Jumat, 23 Juli 2021

Kel. 20: 1 – 17

Bangsa Israel sangat bangga menjadi bangsa terpilih. Penyertaan dan perlindungan Allah pada mereka diungkapkan dalam hukum dan perjanjian: Taurat. Ini ibarat pakta perjanjian antara Tuhan dan umatNya. Kalau mereka setia, Tuhan akan menjadi Allah mereka. Sebaliknya kalau mereka melecehkan Taurat, mereka akan celaka. Itulah polanya.

Ada periode di mana mereka masih muda, beum berpengalaman dan masih ingusan dalam hal beriman dan beragama. Mereka membutuhkan bimbingan, aturan dan hukum yang bisa membantu mereka. Hukum dan aturan itu diberikan karena mereka masih “kanak-kanak” dalam relasinya dengan Allah. Mereka masih perlu aturan dan pengawasan. Semakin lama dan berpengalaman, mereka diharapkan makin membatinkan hukum itu dalam hatinya. Maka semakin dewasa, mereka makin tidak memerlukan hukum eksternal, aturan, pengawasan atau ancaman dalam bentuk apapun. Bagi bangsa (dan orang) yang dewasa, hukum itu tertulis dalam hatinya (Yer.31:33), dan di sana mereka akan menyembah Allah.  Memang Tuhan akhirnya tidak disembah dan dimuliakan dengan menaati hukum dari luar, tetapi Tuhan disembah di dalam kebenaran dan Roh (Yoh.4:23). Di dalam Kebenaran dan Roh, Tuhan akan menjadi Allah mereka dan mereka menjadi umatNya.

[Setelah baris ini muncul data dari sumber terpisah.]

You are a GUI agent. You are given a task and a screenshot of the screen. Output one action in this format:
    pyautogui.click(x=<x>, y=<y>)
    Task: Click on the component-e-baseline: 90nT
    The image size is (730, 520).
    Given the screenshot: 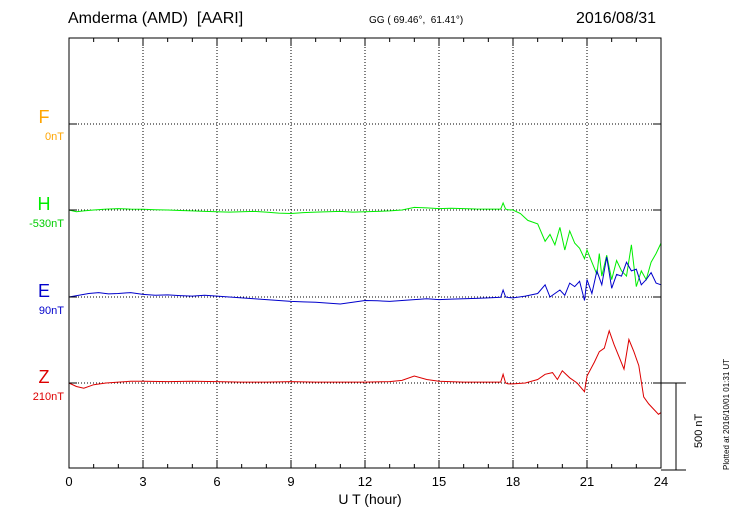 What is the action you would take?
    pyautogui.click(x=51, y=311)
    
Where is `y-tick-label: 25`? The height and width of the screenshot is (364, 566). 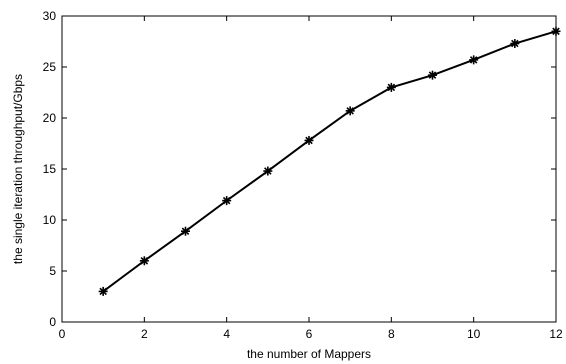 y-tick-label: 25 is located at coordinates (50, 67).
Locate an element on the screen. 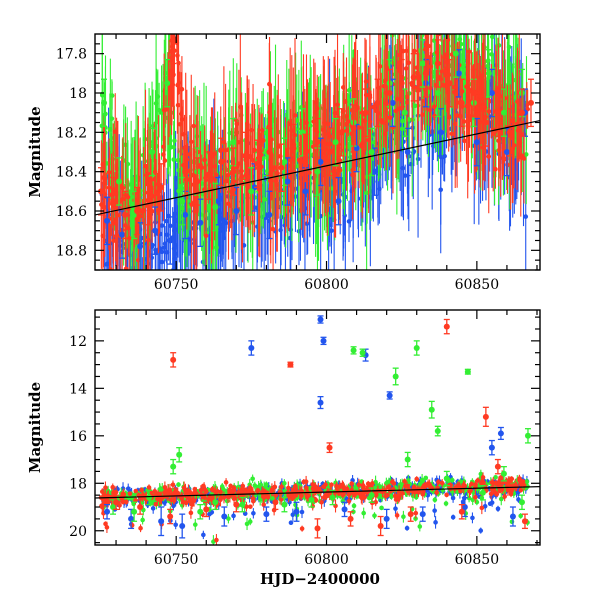  y-tick-label: 18.4 is located at coordinates (72, 173).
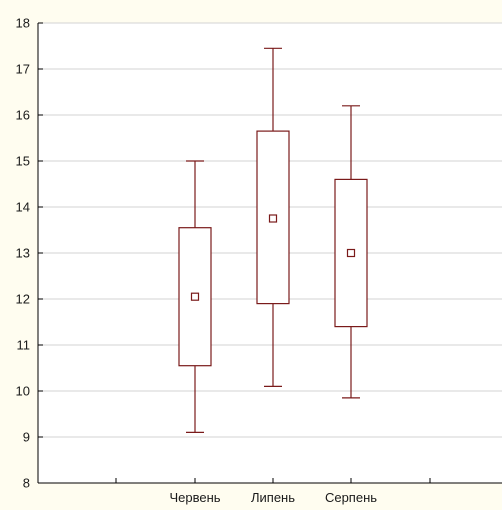 Image resolution: width=502 pixels, height=510 pixels. What do you see at coordinates (24, 346) in the screenshot?
I see `y-tick-label: 11` at bounding box center [24, 346].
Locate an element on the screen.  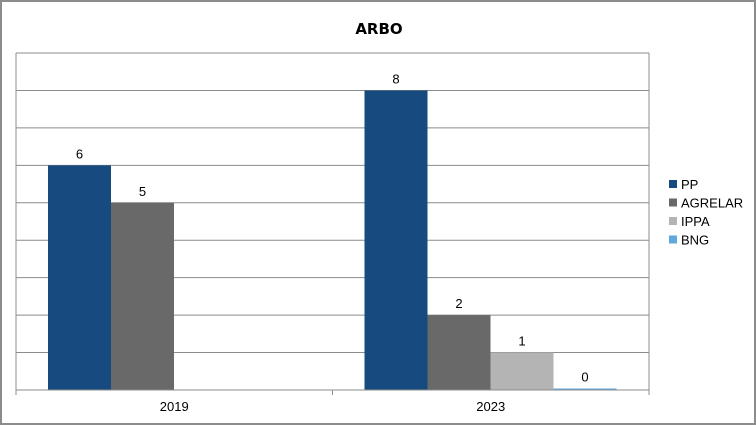
bar-ippa-2023 is located at coordinates (522, 371).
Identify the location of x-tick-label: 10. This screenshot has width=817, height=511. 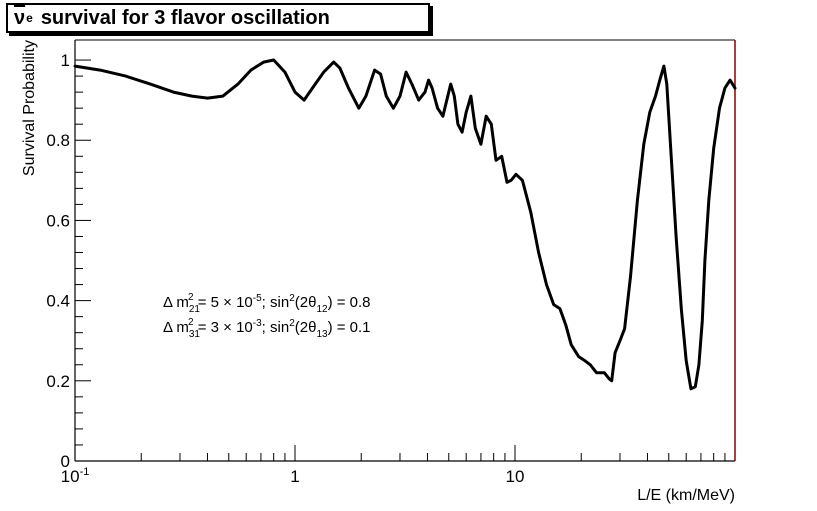
(516, 476).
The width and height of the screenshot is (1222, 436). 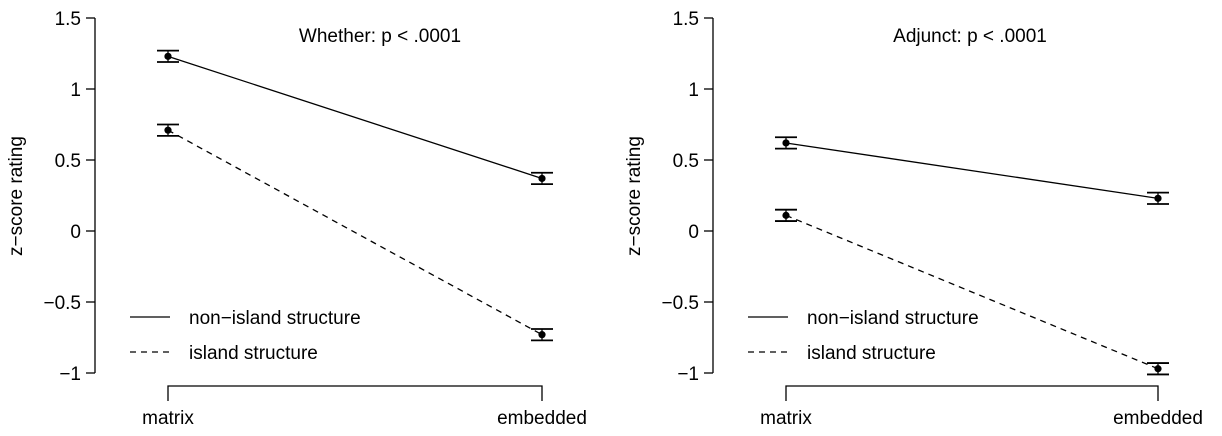 What do you see at coordinates (380, 36) in the screenshot?
I see `chart-title: Whether: p < .0001` at bounding box center [380, 36].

Manusia akan menjadi apa yang ia sembah. Hanya kita sendiri yang tahu siapa yang de facto kita sembah; bahkan kita sendiri pun sering tidak mengerti siapa yang de facto kita agungkan. Mungkin perlu untuk dengan jujur mengenali: apa yang kenyataanya menentukan suasana batin, yang menyibukkan pikiran dan menguras tenaga kita.

Kalau yang disembah ialah Allah Pencipta yang terus berkarya, maka orang itu akan menjadi citraNya di dalam hidup dan kesibukannya di dunia ini. Orang ini tetap terlibat di dunia secara maksimal dan profesional tanpa menjadi manusia duniawi. Karena kualitas kerja dan kompetensinya, mungkin dia mendapatkan kekayaan besar, tetapi sebagian akan mengalir pada mereka yang masih susah dan perlu dibantu. Dan ini terjadi bukan sebagai nazar atau program, tetapi sudah menjadi gaya hidup yang terjadi tanpa menjadi viral. Dalam diri orang yang menyembah Tuhan dalam arti sebenarnya, maka pelita dalam dirinya akan bersinar dan garam dalam hidupnya akan bermanfaat bagi sesama.

Sebaliknya, kalau de facto yang disembah adalah diri sendiri dalam berbagai bentuknya, maka yang lahir adalah pribadi penuh kedagingan, berselera rendah dan duniawi, sibuk dengan diri dan narsis … Sudah sejak Adam dan Hawa dikisahkan bahwa kejatuhan manusia terjadi ketika manusia menyembah dirinya, selera dan nafsu dan menjauhi Allah.

Sebagai pribadi dan komunitas terpilih lewat Baptis, kita diberi kemampuan untuk setia menyembah Tuhan baik dalam hati maupun dalam praksis kita. Kita melangkah ke depan dengan penuh keyakinan, karena Allah hadir dalam komunitas kita yang saling melayani.